===== Records for the exercise
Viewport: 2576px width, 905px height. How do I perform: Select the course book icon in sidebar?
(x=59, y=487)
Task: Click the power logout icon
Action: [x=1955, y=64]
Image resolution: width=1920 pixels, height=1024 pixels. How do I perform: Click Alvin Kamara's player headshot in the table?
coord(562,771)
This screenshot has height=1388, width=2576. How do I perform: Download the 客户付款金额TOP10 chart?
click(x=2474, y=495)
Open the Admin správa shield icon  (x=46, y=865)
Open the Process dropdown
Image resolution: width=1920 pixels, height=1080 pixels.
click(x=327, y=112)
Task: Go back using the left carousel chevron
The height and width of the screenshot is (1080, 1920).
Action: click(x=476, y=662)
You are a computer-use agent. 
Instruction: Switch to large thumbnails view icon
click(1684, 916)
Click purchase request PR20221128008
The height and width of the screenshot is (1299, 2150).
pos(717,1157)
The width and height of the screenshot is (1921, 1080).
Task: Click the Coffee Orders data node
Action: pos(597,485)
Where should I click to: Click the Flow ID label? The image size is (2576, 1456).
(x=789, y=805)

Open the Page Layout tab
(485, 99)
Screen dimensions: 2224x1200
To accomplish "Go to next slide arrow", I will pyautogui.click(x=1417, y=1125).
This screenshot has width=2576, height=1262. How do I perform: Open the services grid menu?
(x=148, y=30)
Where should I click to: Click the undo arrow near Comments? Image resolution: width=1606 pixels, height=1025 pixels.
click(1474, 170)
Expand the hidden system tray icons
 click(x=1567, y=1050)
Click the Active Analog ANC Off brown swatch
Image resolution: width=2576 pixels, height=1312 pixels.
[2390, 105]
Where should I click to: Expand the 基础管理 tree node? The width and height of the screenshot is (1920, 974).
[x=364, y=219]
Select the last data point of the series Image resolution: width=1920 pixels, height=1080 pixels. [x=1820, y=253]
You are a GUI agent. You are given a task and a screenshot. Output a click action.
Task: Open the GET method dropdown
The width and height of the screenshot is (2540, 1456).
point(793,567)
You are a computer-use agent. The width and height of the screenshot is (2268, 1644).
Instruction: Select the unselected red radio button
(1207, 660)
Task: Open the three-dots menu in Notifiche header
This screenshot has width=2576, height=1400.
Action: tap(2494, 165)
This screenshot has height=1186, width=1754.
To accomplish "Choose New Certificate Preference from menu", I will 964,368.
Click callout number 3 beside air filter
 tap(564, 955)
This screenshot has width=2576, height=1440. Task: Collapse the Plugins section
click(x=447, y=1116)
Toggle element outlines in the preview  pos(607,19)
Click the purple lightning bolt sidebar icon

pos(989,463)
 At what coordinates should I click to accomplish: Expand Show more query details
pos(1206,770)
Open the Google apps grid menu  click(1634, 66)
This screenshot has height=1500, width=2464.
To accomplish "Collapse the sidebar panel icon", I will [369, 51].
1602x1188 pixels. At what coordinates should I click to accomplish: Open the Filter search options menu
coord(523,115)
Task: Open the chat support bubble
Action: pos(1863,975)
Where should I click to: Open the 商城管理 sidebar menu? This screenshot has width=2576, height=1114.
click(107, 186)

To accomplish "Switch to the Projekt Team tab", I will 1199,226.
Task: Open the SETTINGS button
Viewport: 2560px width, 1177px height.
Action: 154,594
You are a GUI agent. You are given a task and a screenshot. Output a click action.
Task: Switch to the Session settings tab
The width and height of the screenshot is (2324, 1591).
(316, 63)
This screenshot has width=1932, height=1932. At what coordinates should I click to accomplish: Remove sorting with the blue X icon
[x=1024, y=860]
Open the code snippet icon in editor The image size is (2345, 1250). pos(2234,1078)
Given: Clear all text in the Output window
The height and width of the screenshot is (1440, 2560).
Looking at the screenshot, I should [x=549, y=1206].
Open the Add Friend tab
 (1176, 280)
==========
A full, exact copy of the entries is required. Return it.

Response for this exercise.
Viewport: 2576px width, 905px height. How do I perform: Select the course book icon in sidebar?
(x=59, y=487)
Task: Click the power logout icon
Action: [x=1955, y=64]
Image resolution: width=1920 pixels, height=1024 pixels. How do I perform: Click Alvin Kamara's player headshot in the table?
coord(562,771)
This screenshot has height=1388, width=2576. How do I perform: Download the 客户付款金额TOP10 chart?
click(x=2474, y=495)
Open the Admin správa shield icon  (x=46, y=865)
Open the Process dropdown
Image resolution: width=1920 pixels, height=1080 pixels.
click(x=327, y=112)
Task: Go back using the left carousel chevron
The height and width of the screenshot is (1080, 1920).
Action: click(x=476, y=662)
You are a computer-use agent. 
Instruction: Switch to large thumbnails view icon
click(1684, 916)
Click purchase request PR20221128008
The height and width of the screenshot is (1299, 2150).
pos(717,1157)
The width and height of the screenshot is (1921, 1080).
Task: Click the Coffee Orders data node
Action: pos(597,485)
Where should I click to: Click the Flow ID label? The image size is (2576, 1456).
(x=789, y=805)

Open the Page Layout tab
(485, 99)
Screen dimensions: 2224x1200
To accomplish "Go to next slide arrow", I will pyautogui.click(x=1417, y=1125).
This screenshot has width=2576, height=1262. How do I perform: Open the services grid menu?
(x=148, y=30)
Where should I click to: Click the undo arrow near Comments? Image resolution: width=1606 pixels, height=1025 pixels.
click(1474, 170)
Expand the hidden system tray icons
 click(x=1567, y=1050)
Click the Active Analog ANC Off brown swatch
Image resolution: width=2576 pixels, height=1312 pixels.
[2390, 105]
Where should I click to: Expand the 基础管理 tree node? The width and height of the screenshot is (1920, 974).
[x=364, y=219]
Select the last data point of the series Image resolution: width=1920 pixels, height=1080 pixels. [x=1820, y=253]
You are a GUI agent. You are given a task and a screenshot. Output a click action.
Task: Open the GET method dropdown
The width and height of the screenshot is (2540, 1456).
point(793,567)
You are a computer-use agent. The width and height of the screenshot is (2268, 1644).
Instruction: Select the unselected red radio button
(1207, 660)
Task: Open the three-dots menu in Notifiche header
This screenshot has width=2576, height=1400.
Action: tap(2494, 165)
This screenshot has height=1186, width=1754.
To accomplish "Choose New Certificate Preference from menu", I will 964,368.
Click callout number 3 beside air filter
 tap(564, 955)
This screenshot has width=2576, height=1440. Task: Collapse the Plugins section
click(x=447, y=1116)
Toggle element outlines in the preview  pos(607,19)
Click the purple lightning bolt sidebar icon

pos(989,463)
 At what coordinates should I click to accomplish: Expand Show more query details
pos(1206,770)
Open the Google apps grid menu  click(1634, 66)
This screenshot has height=1500, width=2464.
To accomplish "Collapse the sidebar panel icon", I will [369, 51].
1602x1188 pixels. At what coordinates should I click to accomplish: Open the Filter search options menu
coord(523,115)
Task: Open the chat support bubble
Action: pos(1863,975)
Where should I click to: Open the 商城管理 sidebar menu? This screenshot has width=2576, height=1114.
click(107, 186)

To accomplish "Switch to the Projekt Team tab", I will 1199,226.
Task: Open the SETTINGS button
Viewport: 2560px width, 1177px height.
Action: 154,594
You are a GUI agent. You are given a task and a screenshot. Output a click action.
Task: Switch to the Session settings tab
The width and height of the screenshot is (2324, 1591).
(316, 63)
This screenshot has width=1932, height=1932. At what coordinates should I click to accomplish: Remove sorting with the blue X icon
[x=1024, y=860]
Open the code snippet icon in editor The image size is (2345, 1250). pos(2234,1078)
Given: Clear all text in the Output window
The height and width of the screenshot is (1440, 2560).
Looking at the screenshot, I should [x=549, y=1206].
Open the Add Friend tab
 (1176, 280)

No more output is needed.